Evidence of injury-induced neurogenesis in the adult hippocampus suggests that an endogenous repair mechanism exists for cognitive dysfunction following traumatic brain injury (TBI). One factor that may be associated with this restoration is S100B, a neurotrophic/mitogenic protein produced by astrocytes, which has been shown to improve memory function.

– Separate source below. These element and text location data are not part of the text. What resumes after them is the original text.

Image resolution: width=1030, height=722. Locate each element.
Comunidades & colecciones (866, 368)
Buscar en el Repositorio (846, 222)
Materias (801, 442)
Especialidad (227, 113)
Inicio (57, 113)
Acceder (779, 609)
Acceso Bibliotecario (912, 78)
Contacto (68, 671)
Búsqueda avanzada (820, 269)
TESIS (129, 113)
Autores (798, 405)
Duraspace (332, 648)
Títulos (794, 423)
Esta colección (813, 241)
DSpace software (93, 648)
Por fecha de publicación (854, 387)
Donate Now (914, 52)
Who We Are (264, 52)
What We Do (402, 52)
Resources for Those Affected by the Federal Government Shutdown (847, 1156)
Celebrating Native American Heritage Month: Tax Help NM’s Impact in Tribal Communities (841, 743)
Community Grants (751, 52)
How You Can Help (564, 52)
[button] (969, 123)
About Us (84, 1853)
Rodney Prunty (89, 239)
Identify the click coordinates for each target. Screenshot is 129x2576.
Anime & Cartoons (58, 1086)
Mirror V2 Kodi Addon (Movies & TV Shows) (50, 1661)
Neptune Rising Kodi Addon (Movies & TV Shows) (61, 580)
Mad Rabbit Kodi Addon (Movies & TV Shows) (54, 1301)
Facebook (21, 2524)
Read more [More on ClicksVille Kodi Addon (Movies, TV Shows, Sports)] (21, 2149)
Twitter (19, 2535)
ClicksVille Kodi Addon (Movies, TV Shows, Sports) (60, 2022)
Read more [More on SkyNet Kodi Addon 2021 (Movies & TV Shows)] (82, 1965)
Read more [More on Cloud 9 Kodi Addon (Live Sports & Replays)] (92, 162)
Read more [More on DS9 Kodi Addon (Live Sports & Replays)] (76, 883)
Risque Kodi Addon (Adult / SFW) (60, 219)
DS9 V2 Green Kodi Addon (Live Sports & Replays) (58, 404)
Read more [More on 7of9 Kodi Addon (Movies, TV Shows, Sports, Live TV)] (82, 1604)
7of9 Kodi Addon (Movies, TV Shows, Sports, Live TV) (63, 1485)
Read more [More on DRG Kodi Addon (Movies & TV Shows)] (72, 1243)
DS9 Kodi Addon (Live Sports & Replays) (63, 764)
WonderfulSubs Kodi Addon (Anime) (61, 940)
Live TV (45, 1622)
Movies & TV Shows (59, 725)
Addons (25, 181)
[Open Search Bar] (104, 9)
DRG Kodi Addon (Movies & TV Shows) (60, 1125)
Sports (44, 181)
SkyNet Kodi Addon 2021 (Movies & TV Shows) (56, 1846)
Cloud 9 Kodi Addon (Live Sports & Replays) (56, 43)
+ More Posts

Therefore, we examined whether an intraventricular S100B infusion enhances neurogenesis within the hippocampus following experimental TBI and whether the biological response can be associated with a measurable cognitive improvement. Following lateral fluid percussion or sham injury in male rats (n = 60), we infused S100B (50 ng/h) or vehicle into the lateral ventricle for 7 days using an osmotic micro-pump. Cell proliferation was assessed by injecting the mitotic marker bromodeoxyuridine (BrdU) on day 2 postinjury. Quantification of BrdU-immunoreactive cells in the dentate gyrus revealed an S100B-enhanced proliferation as assessed on day 5 post-injury (p < 0.05), persisting up to 5 weeks (p < 0.05). Using cell-specific markers, we determined the relative numbers of these progenitor cells that became neurons or glia and found that S100B profoundly increased hippocampal neurogenesis 5 weeks after TBI (p < 0.05). Furthermore, spatial learning ability, as assessed by the Morris water maze on day 30-34 post-injury, revealed an improved cognitive performance after S100B infusion (p < 0.05). Collectively, our findings indicate that an intraventricular S100B infusion induces neurogenesis within the hippocampus, which can be associated with an enhanced cognitive function following experimental TBI. These observations provide compelling evidence for the therapeutic potential of S100B in improving functional recovery following TBI.